Thanimai adarndhadhu..
I stopped listening to music.
It's a big deal.
Since I got my first phone ( with FM!!!) at the age of 15, my headphones have never left my side, much to my mother's annoyance. Wherever I went, however I went - cycle, scooter, car, bus, local trains, international flights - I always had an accompanying soundtrack.
Tamil, Hindi, Malayalam.. mostly Rahman, Raja for the night, Harris for the memories of those days..sometimes a carefully curated playlist, sometimes letting shuffle do its thing and on the days I need company, the FM....Music was a constant.

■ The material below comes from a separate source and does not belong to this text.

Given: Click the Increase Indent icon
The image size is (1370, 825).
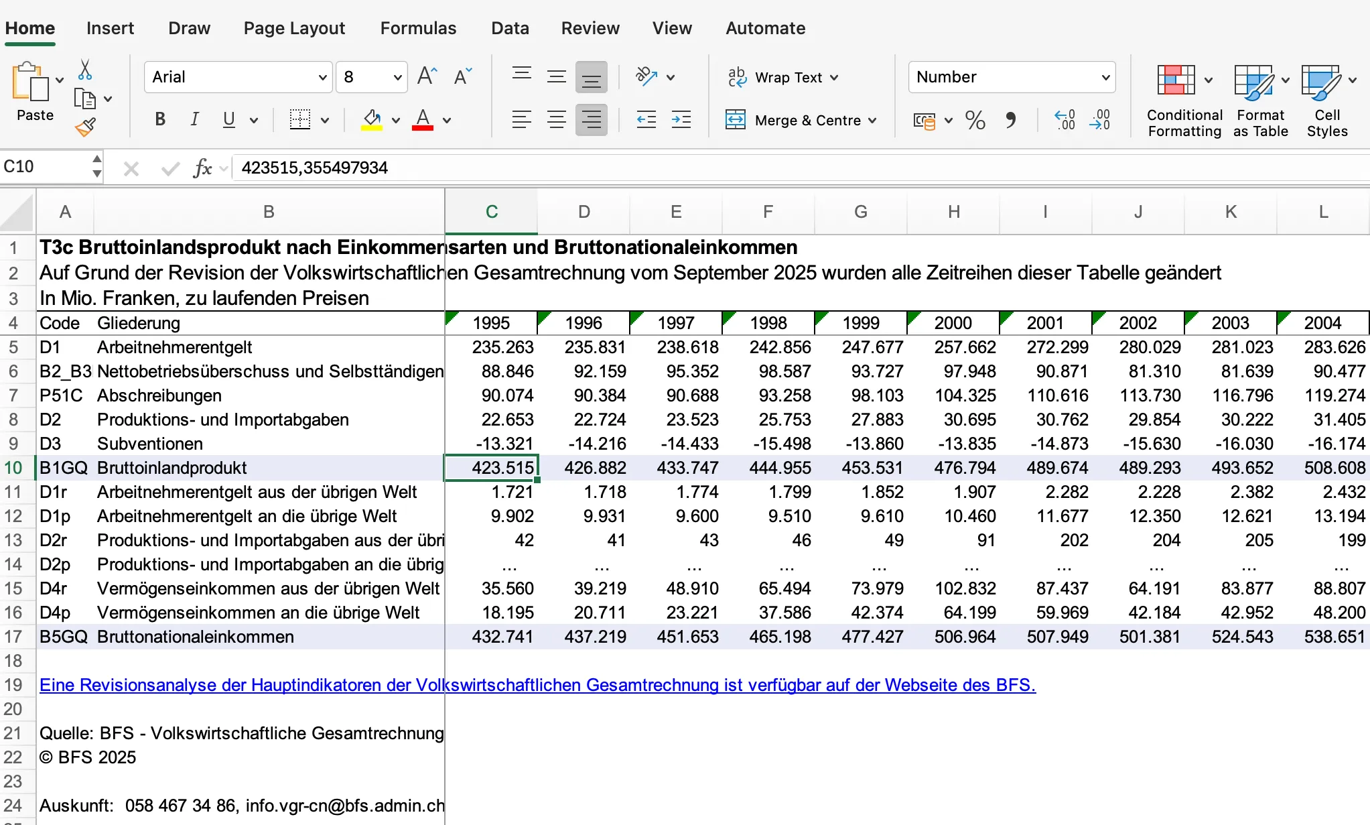Looking at the screenshot, I should tap(681, 121).
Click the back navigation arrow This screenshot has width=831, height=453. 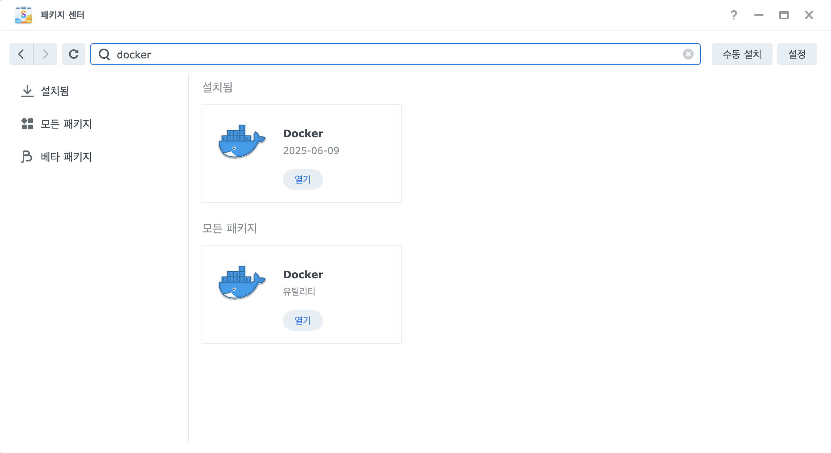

Songs were after all, the best companion to my thoughts. Every phase of life, infatuation, love, heartbreak, loneliness, had a song to fuel it and these songs I heard gained meaning from the myriad of emotions in me.
Then I got married.
He wasn't someone who constantly needed a soundtrack. Of course, he had his playlist, but that was only for the rare, melancholic days.
I tried to add some music into our life, but it just didn't work. On drives together, we paused the songs so many times for a conversation that after a point, it just became a loud background score. Me and him, we were talkers. We always had something to say, something to share. Music took the backseat, and eventually, had no room in the car itself!
Slowly, in my alone time too, music lost it's special place. My thoughts weren't so complicated, nor was I so emotional that songs transcended their world and mixed into mine. Now they were just notes and lyrics, exceptional ones of course, but not relating to me. The problem, you see, is that for what I feel these days, songs aren't really written.
Contentment is a severely underrated feeling.
Now, staying at my parents' place for a month, the Spotify app is finally being put to use...
Maybe this isn't New York Nagaram, but thanimai adarndhadhu for sure!